Wednesday, October 29, 2014

Catch Me If You Can

Kids, over the past ten months of my life I have put more miles on my body than a used Ford Pinto after a cross-country race in the Sahara Desert.

And yet, here I go again.

For full effect, download “Meet Me In The City” by The Black Keys and play at maximum volume throughout the duration of this post.

For the record I would like to note that I have found it interesting my blog has been flying somewhat under the radar over the last few weeks. Maybe it’s because I’m not being controversial enough, or writing pieces that aren’t emotionally enthralling for you to push the like button on your Facebook feed. Could it be that I’ve just lost my skill as a writer this early on in my career? For whatever reason, I really don’t care. Because as I’ve said many times before, these blogs aren’t for you, they’re for my kids. They are a record of the misdeeds and foul-ups that happened to their Dad over the years. So go ahead and gloss over your scrolling newsfeed and forget these four minutes of cynical literature ever even happened.

Over the last ten months I have been everywhere. From Newport to Seattle, from Cabo to Chicago, and every cursewording pit stop in between. I’ve been on more flights than Leonardo DiCaprio’s character in Catch Me If You Can. And here I now sit on an unmade hotel bed that room service forgot to take care of, blogging my life away in the remote corner of the world known as Boise, Idaho. Kids, the next ten days of my life will be bittersweet to say the least. This will be the fourth annual installment of the Napolean Dynamite Pacwest journey, and yes, will all you helicopter parents please send me your stereotypical pimple-poppers in droves and legions aplenty?

Every Teenager on this tour: “Uh yes, can I get a Pumpkin Mint Frappucinno with Hazelnut Cinnamon foam please?”

Starbucks Manager: “You can, but those drinks actually require a minimum of two nose piercings, Miss. Come back when you’ve joined the liberal world with the rest of us.”

You may have a warped perspective as to what my life is like as a college recruiter, roaming from city to city, coercing students left and right with lofty tales of higher education supremacy. You think I have a stockpile of memories stored away taking selfies at Kenawashee Falls, or the Rose Garden, or on top of the Stratosphere, places that small town folks all over my hometown have never before seen in a magazine. You think that a single traveling man traversing the western half of our country has a career that would make anyone with a sane understanding of common sense green with envy.

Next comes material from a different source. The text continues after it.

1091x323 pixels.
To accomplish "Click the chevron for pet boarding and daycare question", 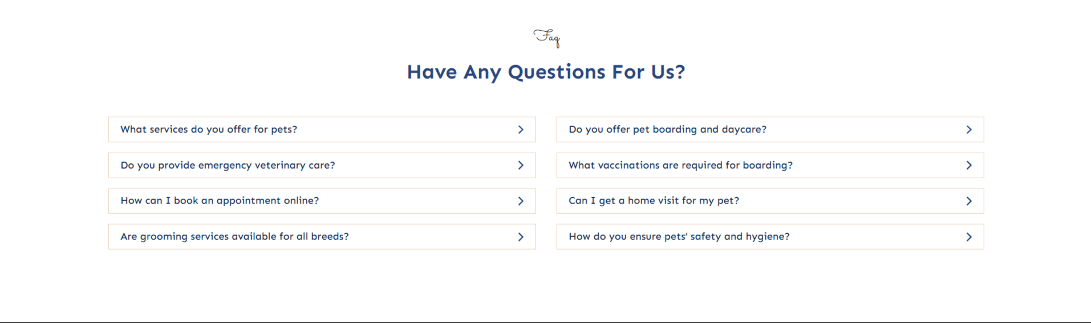I will point(969,130).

But sadly kids, these trips aren’t laced with all of the exciting moments you think they are, rather they are spent wandering from warehouse to warehouse giving the same seven second response to kids that haven’t grasped the concept that leggings are not an appropriate form of fashion that can be worn outside of one’s bedroom. They are spent trying to cram myself into mid-size rental cars so I can drive four hours from city to city. They are spent sitting on unmade hotel beds on Wednesday afternoons, answering a chain of e-mails and using blogging as my outlet meanwhile Seinfeld blares on in the background.

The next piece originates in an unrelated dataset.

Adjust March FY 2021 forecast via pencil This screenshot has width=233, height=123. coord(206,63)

Don’t get me wrong, I have the best job in the world. I am surrounded by some of the best people, I have the best boss, I represent the best school, and am selling a product that is one of the best causes in the history of humanity. I L-word my life kids. I L-word eating Cheesecake Factory after knocking a college fair out of the park in Las Vegas. I L-word going to midnight movies by myself to detox after saying the same phrase to 78 consecutive parents in a row. I L-word the spark a kid gets in his eye when he comes to the personal realization that a college degree is actually an attainable goal for him to achieve.

But do I L-word the 4:15 am wake up calls from the front desk just so I can make it to the airport in time for my flight to Spokane? Or the way my car smells when I overload it with freshly printed info sheets and recruiting booklets? Or telling a pretty girl that I’d be happy to take her out to dinner again when I pull back into town in ten days? Or the inflammatory anger that my broken coccyx spreads throughout my back because he’s been in the same seated position for nine hours from St. George to Boise? Nah, that’s not my cup of tea at all.

But that’s life kids. It’s up, and it’s down, and it’s everything in between. And all we can do is put a smile on our face and take it one day at a time.